■ **Trecho da fonte**
▬▬▬▬▬▬

Operação Beco Sem Saída
Crime: tráfico de drogas
Classe social dos investigados: baixa
Presos: 11
Em liberdade provisória: nenhum

Desses, apenas dois não tinham antecedentes criminais e, mesmo sendo réus primários, não tiveram a possibilidade de responder o processo em liberdade. Eles continuaram presos até a data do julgamento, quando foram condenados a cumprir a pena pelo mesmo delito que o grupo anterior.

Operação Rede Social
Crime: tráfico de drogas
Classe social dos investigados: média; média alta; alta
Presos: 17
Em liberdade provisória: 17

Entre os 17, pelo menos um também era reincidente e apresenta uma ficha com diversas passagens por tráfico de drogas. Pelo menos dois, foram presos em flagrantes por porte ilegal de arma de uso restrito. Como o esperado, pouco mais de 15 dias depois, todos voltaram às ruas, onde permanecem até hoje, aguardando as audiências e o julgamento, sem pressa.

O crime é o mesmo

“O fato é o mesmo: tráfico de drogas. O risco para a sociedade e para a ordem pública também é o mesmo: o usuário de crack assalta, furta, coloca em risco a vida da população. O usuário de ecstasy ingere a droga em uma festa e sai dirigindo sob os efeitos alucinógenos, também colocando em risco a vida das pessoas”, exemplifica o delegado, ao analisar como prosseguiram os processos das operações deflagradas.

▬▬▬▬▬▬

■ **Material fornecido**
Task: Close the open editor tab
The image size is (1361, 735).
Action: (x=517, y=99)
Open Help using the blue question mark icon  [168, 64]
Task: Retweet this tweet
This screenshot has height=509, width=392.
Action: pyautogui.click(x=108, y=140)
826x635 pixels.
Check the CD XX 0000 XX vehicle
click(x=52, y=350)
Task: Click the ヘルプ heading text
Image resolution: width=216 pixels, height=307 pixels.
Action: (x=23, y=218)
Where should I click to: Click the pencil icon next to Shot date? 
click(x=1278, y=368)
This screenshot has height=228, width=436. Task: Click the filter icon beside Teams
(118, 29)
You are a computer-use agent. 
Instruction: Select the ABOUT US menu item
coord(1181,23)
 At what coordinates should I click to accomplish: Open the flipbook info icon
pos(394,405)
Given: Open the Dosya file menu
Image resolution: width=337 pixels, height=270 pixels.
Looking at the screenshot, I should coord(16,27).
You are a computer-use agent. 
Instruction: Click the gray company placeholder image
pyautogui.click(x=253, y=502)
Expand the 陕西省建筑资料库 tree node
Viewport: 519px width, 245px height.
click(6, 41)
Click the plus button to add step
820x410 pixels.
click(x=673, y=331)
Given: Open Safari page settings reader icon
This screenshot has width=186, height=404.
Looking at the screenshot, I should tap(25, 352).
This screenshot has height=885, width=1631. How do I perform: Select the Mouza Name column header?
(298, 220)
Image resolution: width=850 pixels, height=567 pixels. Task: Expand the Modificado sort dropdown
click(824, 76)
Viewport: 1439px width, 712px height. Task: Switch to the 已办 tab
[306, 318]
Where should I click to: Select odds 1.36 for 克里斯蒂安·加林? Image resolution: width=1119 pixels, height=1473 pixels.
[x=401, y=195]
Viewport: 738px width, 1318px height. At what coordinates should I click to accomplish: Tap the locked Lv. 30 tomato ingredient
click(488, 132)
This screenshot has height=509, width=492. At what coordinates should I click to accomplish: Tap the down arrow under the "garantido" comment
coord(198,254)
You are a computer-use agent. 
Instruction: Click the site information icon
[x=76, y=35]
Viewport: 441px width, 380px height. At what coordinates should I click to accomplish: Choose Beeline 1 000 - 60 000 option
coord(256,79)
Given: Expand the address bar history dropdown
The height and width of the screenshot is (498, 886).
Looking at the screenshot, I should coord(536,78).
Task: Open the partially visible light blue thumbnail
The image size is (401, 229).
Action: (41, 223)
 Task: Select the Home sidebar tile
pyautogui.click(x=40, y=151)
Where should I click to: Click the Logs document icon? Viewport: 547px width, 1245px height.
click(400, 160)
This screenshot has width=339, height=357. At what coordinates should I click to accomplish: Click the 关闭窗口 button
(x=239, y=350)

▬▬▬▬▬▬

■ **Objetivo**
De acordo com o trecho da fonte, por que o delegado considera que o risco para a sociedade e para a ordem pública é o mesmo nas duas operações? Responda em uma a três frases. Baseie-se somente no trecho da fonte.

■ **Resultado da tarefa**
Segundo o delegado, o usuário de crack assalta, furta e coloca em risco a vida da população. O usuário de ecstasy ingere a droga em uma festa e sai dirigindo sob os efeitos alucinógenos, o que também põe em risco a vida das pessoas.